En l’occurence, les explications de Eileen Decker ne tiennent pas: le fait d’avoir modifié le code des jours auparavant n’aurait rien changé à la sauvegarde automatique des données iCloud de l’appareil (photos notamment) puisque Farouk s’était bien servi de son iPhone par la suite…et avait donc validé le nouveau mot de passe iCloud à partir de l’iPhone. L’argument est techniquement tellement faux que l’on est même en droit de se demander si l’avocate ne ment pas sciemment sachant que le grand public n’aura pas les connaissances techniques suffisantes pour se rendre compte de la supercherie. Rappelons aussi que là encore, c’est une nouvelle fois le patron du FBI qui a confirmé que la « boulette » venait bien de ses services, ces derniers ayant modifié le mot de passe iCloud après la mort du terroriste, ce qui a empêché le backup automatique des données de l’iPhone (il aurait fallu valider le nouveau mot de passe à partir de l’iPhone …bloqué par code).

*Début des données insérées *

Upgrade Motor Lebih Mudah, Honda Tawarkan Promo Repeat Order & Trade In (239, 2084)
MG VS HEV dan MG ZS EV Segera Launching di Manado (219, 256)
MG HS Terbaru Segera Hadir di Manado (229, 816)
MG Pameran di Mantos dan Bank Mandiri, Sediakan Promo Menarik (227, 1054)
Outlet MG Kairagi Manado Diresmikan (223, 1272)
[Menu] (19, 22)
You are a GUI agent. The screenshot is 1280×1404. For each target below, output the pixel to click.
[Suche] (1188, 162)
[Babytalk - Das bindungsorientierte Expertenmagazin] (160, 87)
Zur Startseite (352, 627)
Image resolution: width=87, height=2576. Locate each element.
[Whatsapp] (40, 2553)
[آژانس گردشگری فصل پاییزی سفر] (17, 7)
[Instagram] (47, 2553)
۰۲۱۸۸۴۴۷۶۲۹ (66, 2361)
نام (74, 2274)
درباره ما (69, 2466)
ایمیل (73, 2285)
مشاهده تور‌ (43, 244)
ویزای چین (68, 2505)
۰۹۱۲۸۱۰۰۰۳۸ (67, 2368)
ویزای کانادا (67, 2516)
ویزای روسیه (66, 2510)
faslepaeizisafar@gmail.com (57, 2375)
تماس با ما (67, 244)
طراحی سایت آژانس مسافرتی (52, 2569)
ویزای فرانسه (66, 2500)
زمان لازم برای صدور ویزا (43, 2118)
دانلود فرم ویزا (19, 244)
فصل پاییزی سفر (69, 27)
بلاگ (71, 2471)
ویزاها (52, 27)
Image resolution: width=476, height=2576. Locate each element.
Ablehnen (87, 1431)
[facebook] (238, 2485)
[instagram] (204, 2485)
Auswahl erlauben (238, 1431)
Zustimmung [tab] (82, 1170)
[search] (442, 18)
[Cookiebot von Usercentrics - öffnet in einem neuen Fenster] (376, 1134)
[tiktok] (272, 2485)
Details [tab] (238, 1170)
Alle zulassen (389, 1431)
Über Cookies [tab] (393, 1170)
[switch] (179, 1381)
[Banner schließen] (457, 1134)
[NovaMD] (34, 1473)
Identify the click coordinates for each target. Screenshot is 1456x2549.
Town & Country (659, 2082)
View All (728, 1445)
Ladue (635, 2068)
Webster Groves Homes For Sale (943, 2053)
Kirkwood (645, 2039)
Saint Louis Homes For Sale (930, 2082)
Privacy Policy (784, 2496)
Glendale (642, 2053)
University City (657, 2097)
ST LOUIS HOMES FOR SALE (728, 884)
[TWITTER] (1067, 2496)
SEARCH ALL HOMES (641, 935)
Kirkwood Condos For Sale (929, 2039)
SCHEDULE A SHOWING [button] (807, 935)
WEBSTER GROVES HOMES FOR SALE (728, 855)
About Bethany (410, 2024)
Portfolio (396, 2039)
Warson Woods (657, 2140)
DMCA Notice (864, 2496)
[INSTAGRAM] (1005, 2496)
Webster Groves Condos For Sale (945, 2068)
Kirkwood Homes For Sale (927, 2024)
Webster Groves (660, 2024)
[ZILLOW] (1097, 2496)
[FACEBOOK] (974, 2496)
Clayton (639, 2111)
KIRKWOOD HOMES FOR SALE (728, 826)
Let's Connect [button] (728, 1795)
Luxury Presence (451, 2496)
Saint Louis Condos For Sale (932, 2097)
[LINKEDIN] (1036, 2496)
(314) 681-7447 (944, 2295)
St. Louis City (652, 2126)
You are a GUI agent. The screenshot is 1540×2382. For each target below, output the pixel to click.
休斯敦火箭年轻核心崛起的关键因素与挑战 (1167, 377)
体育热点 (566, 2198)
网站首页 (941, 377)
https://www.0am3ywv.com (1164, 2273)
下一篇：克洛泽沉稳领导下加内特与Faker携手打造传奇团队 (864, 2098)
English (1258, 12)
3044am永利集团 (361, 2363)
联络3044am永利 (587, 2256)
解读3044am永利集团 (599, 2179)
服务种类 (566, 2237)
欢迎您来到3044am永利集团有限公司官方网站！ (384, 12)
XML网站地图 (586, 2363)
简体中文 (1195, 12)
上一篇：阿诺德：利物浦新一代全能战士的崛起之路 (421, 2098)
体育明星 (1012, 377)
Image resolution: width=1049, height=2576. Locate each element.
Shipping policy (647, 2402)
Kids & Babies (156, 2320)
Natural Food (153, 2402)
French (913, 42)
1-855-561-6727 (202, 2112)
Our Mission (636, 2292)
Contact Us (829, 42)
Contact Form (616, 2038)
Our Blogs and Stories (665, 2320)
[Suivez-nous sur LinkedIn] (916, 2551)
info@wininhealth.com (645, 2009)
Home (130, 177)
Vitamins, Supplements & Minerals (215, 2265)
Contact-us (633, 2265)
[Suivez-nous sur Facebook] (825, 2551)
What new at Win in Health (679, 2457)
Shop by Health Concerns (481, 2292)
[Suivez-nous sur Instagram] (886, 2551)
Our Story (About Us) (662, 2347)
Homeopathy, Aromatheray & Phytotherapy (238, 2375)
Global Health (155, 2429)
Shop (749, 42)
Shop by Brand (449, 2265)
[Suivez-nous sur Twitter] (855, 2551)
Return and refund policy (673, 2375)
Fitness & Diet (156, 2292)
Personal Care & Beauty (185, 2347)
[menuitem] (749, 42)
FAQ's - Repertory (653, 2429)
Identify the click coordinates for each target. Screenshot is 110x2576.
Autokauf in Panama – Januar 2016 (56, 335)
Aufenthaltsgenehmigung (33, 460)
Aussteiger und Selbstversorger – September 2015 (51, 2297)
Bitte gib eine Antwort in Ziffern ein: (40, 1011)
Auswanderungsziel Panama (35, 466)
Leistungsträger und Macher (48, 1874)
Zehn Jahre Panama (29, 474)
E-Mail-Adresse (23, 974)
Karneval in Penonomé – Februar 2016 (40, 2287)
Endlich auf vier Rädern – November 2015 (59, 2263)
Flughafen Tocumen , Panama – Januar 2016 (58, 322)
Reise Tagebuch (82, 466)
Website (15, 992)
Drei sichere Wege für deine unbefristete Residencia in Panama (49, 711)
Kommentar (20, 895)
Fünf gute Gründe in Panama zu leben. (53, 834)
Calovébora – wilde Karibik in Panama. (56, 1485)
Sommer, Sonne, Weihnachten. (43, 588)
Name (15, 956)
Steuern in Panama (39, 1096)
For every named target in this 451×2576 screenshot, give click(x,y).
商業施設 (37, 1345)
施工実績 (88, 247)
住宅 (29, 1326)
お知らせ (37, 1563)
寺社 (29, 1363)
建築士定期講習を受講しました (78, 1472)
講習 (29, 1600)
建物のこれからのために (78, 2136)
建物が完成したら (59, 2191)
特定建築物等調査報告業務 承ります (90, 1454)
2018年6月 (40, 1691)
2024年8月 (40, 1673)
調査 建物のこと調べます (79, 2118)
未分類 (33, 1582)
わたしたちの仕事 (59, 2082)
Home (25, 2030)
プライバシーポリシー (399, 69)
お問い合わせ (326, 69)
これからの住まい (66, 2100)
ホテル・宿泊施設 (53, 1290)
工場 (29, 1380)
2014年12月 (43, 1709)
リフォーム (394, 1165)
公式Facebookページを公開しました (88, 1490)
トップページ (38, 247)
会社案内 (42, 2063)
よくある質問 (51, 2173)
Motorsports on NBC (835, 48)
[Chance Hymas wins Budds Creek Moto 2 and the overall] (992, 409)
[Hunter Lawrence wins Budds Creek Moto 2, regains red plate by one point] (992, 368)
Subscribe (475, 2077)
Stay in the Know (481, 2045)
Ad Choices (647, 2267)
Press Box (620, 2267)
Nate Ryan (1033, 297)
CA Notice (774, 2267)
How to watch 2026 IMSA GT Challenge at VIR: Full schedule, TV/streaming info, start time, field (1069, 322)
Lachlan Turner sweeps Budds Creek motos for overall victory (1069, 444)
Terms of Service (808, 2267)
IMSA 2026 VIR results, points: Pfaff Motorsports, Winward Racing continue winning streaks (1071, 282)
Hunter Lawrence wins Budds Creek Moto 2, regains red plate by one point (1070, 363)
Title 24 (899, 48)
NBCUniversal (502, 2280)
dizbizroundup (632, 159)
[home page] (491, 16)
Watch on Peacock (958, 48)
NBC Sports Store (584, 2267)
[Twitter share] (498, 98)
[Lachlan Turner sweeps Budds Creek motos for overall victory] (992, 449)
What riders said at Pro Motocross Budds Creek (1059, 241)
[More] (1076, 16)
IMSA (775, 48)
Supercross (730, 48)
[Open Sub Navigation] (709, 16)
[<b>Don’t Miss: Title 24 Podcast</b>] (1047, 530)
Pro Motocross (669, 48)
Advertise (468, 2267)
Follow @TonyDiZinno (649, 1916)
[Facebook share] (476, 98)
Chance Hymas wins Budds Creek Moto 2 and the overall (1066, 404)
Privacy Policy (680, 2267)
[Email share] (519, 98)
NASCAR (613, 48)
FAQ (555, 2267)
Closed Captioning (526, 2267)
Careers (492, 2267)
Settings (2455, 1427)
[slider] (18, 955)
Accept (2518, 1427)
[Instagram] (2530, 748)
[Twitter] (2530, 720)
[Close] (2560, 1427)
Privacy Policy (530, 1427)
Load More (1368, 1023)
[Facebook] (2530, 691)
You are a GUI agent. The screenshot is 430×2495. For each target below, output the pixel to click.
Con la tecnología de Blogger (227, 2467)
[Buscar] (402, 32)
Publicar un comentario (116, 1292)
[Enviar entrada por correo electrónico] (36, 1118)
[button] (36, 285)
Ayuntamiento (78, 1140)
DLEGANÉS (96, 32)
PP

Devant la violence de l’attaque, Bruce Sewell, le chef juridique d’Apple, ne s’est pas embarrassé de formules policées pour dire tout le mal qu’il pensait du petit papier du DoJ, rappelant qu’en trente ans de carrière il n’avait encore jamais lu un document aussi manifestement orienté dans l’unique objectif de trainer la partie adverse dans la boue. Sewell parle ainsi des « allégations » selon lesquelles Apple « aurait délibérément fait des changements pour bloquer les demandes autorités », des allégations « choquantes » pour l’expert juridique. Sewell accuse même le DoJ de mensonge au sujet de la Chine, et estime que le gouvernement use ainsi d’arguments « désespérés » , « au point d’envoyer la vaisselle contre le mur » (ou brasser du vent si l’on veut…). Désormais, c’est réellement la guerre ouverte entre Apple et le gouvernement américain.